##### PROVIDED DATA

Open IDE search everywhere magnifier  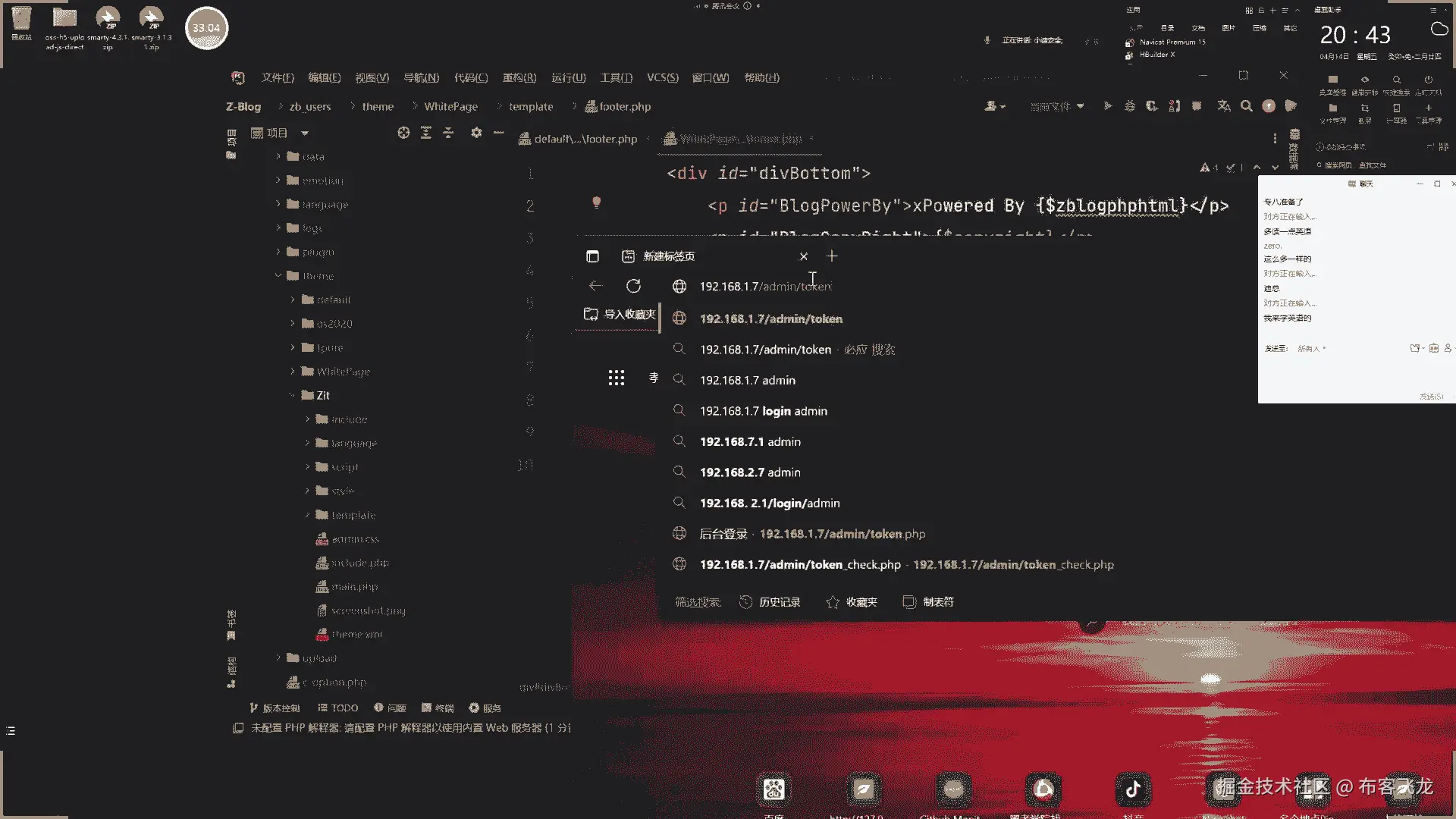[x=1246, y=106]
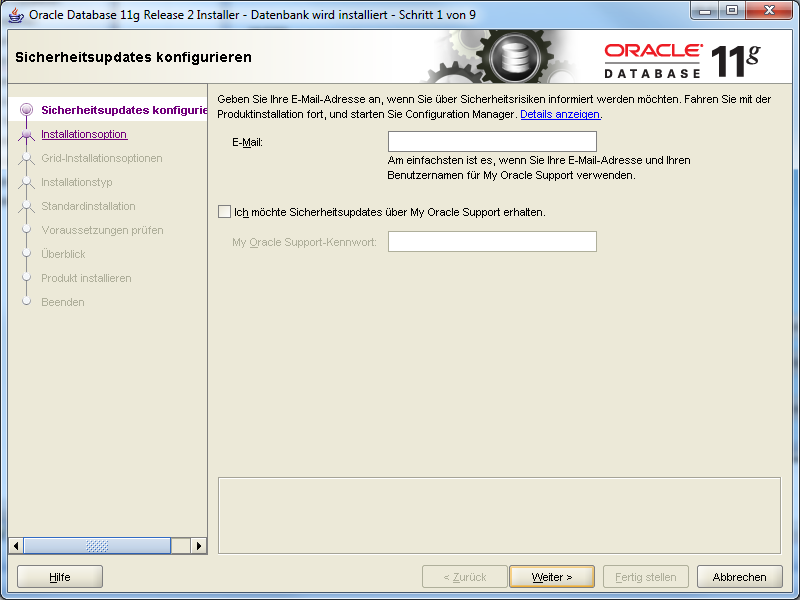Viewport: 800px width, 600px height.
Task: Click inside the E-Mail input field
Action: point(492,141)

##########
##### PROVIDED DATA

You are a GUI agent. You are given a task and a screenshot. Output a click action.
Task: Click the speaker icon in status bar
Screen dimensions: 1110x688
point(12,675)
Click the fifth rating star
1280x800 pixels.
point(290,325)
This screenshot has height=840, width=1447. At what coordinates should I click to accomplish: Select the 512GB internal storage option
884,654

##########
##### PROVIDED DATA

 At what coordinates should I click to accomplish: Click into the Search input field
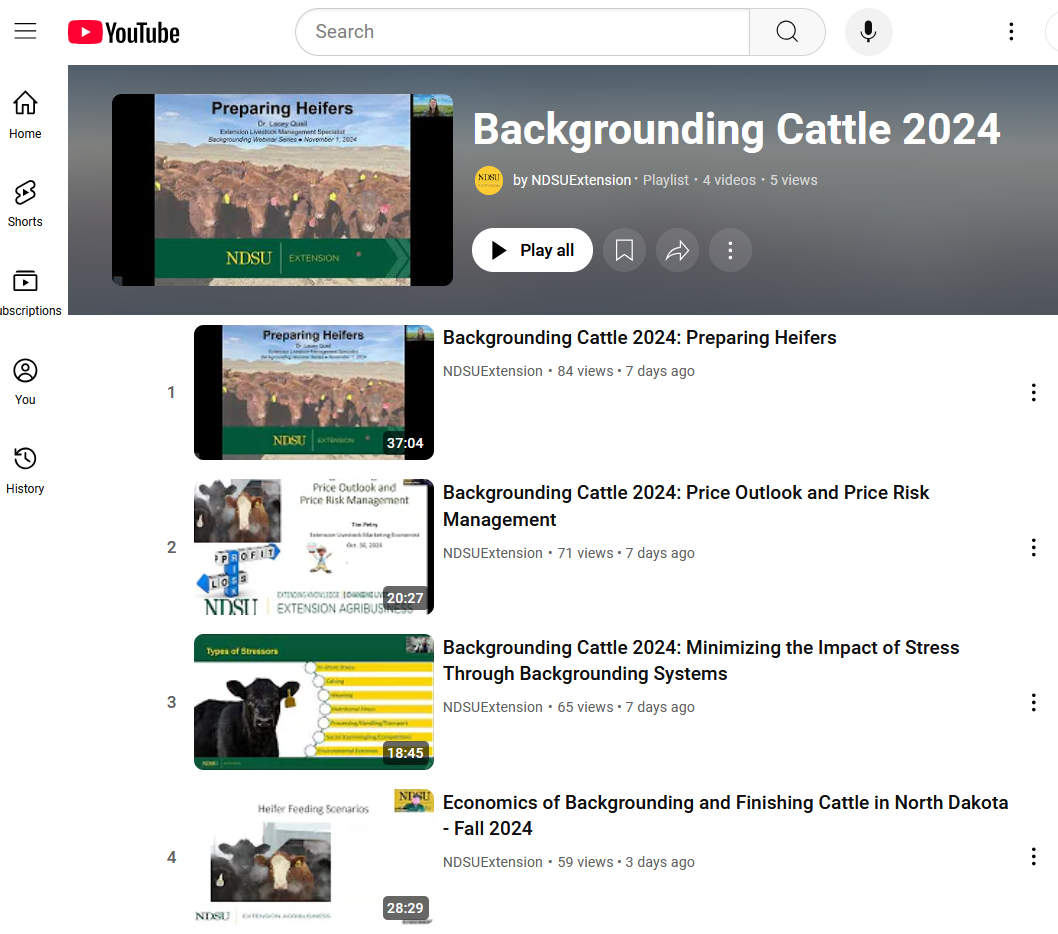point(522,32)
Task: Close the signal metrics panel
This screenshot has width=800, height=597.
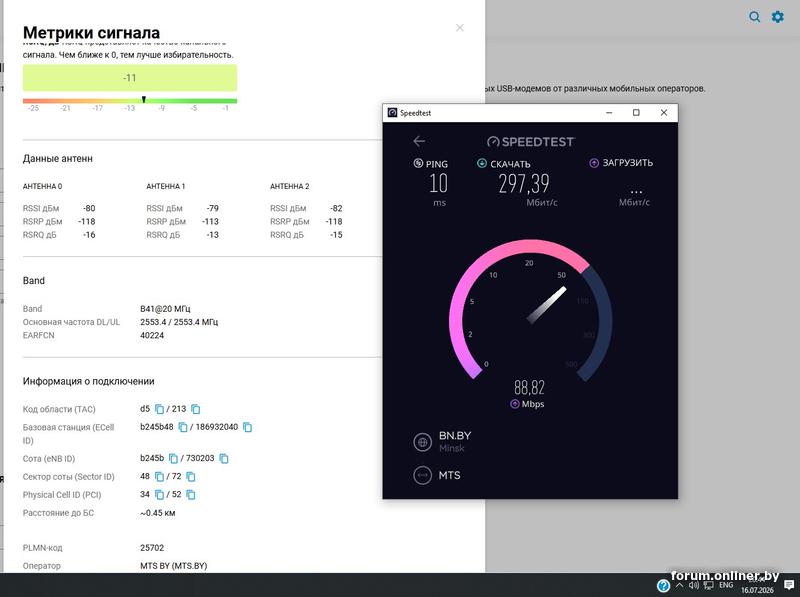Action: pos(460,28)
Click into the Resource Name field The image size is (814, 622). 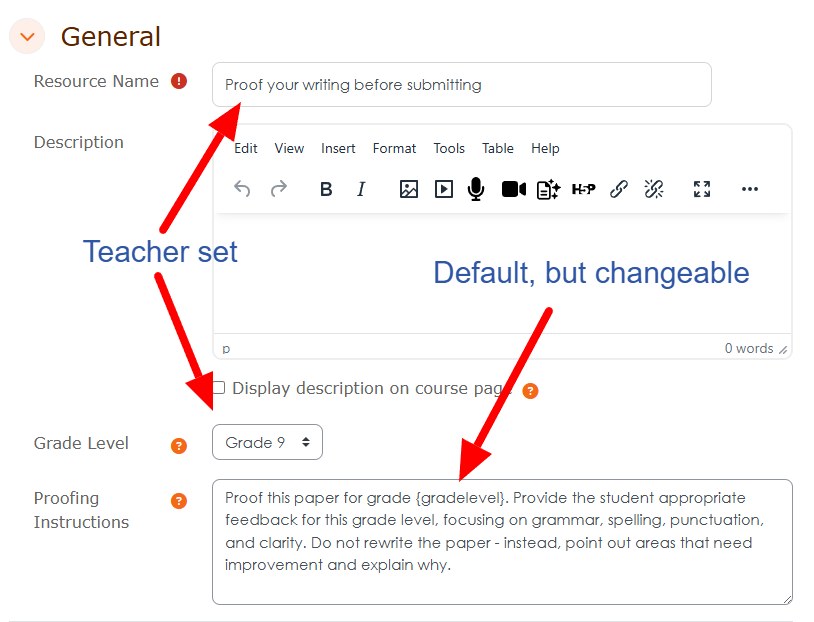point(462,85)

##########

## EXERCISE DETAILS
Which rows above contain the word "screenshot"? Pull out each of them in full.

## SOLUTION FOR THIS TASK
You are a GUI agent. You are given a task and a screenshot. Output a click action.
This screenshot has height=840, width=1447. At what coordinates should I click to accomplish: Select the 512GB internal storage option
This screenshot has width=800, height=597.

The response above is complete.